There are heaps of good restaurants and bars in Mercadillo but I only had time to try a couple, both recommendations from Toko the hotel receptionist. There are lots more places I wanted to try on my Google map, but I didn’t have the time for them all.
This is the second half of a tapeo I started in Barrio San Francisco. Please see my separate post for there.
La Lechugita (Intermediate B), 35 Calle Virgen de los Remedios
The Little Lettuce is a classic Spanish tapas bar, tiny, crowded and a lot of fun. You order by ticking items on a menu pad, tearing off the page and handing it to a barman.
I had a selection of Masitas, the small bread buns that are a local speciality, with various fillings. I wasn’t that impressed unfortunately (especially because I’d eaten a better one at Bodega San Francisco earlier) as it was quite hard to tell what was what due to them being very salty. I had fillings of Pringa (a meat stew, B-), Salchichon (sausage, B-) and Morcilla de Ronda (local black pudding), which was my favourite (B).
Morcilla de Ronda differs from other varieties due to the inclusion of pancetta and bacon it seems.
I ordered some of the famous lettuce to put in the buns to try and override the salt. It tasted really nice by itself (A), maybe because it had been lightly vinegared .
A glass of unimpressive local red called Chinchilla scored B-.
El Almacén (Intermediate B+), 7 Calle Virgen de los Remedios, tabernaelalmacen.com
A modern tapas bar with friendly enthusiastic staff. The young proprietress told me they’d only been open for three weeks when I went.

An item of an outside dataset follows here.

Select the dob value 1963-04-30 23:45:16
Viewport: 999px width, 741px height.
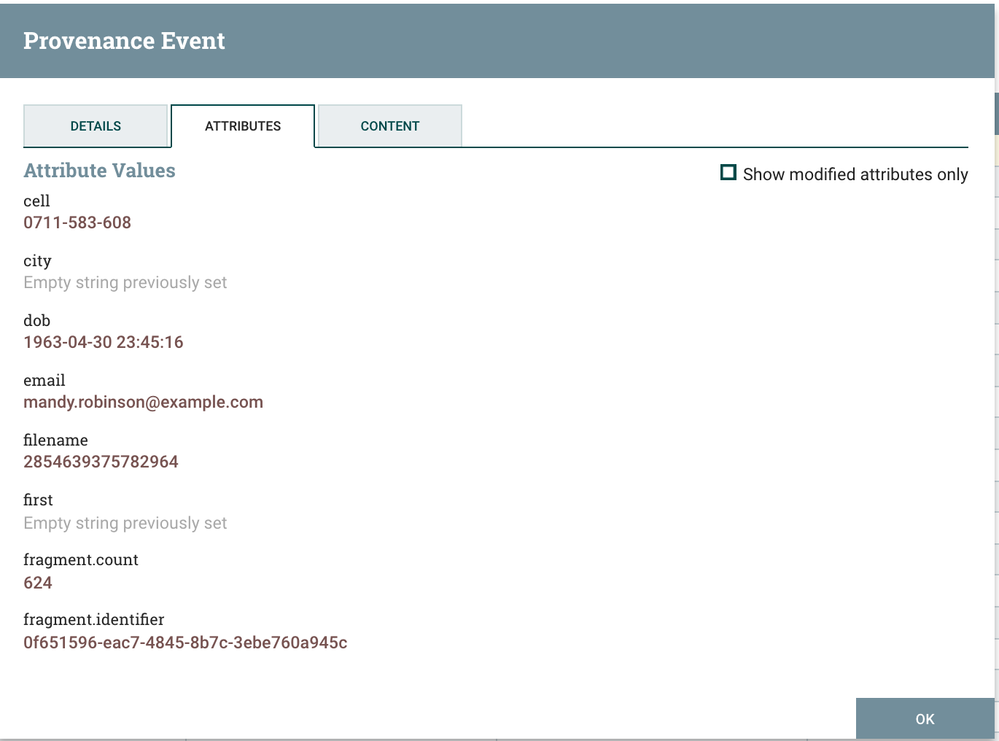102,342
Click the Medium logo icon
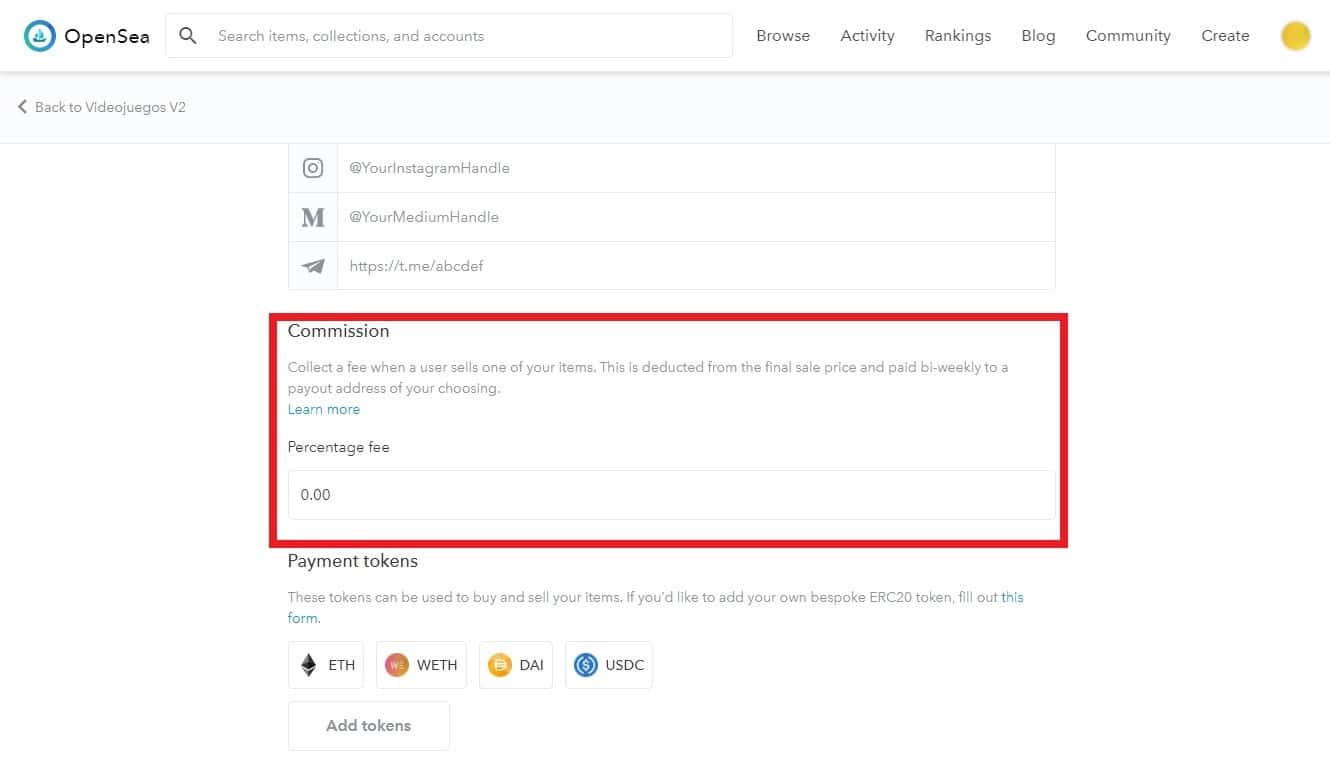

The food is really good. I had tapas of Croquetas Boletus (B+)…
… and the wonderful Cochinillo (A)…
They specialise in local wines so I tried glasses of red called Morillas, a crianza from Bodega Los Villalones (B+)…
… and Lunares by Bodega Lunares de Ronda (B+).
At €2.50 a glass the wine was a bit more expensive than elsewhere but the quality was better. Definitely somewhere I’d go again.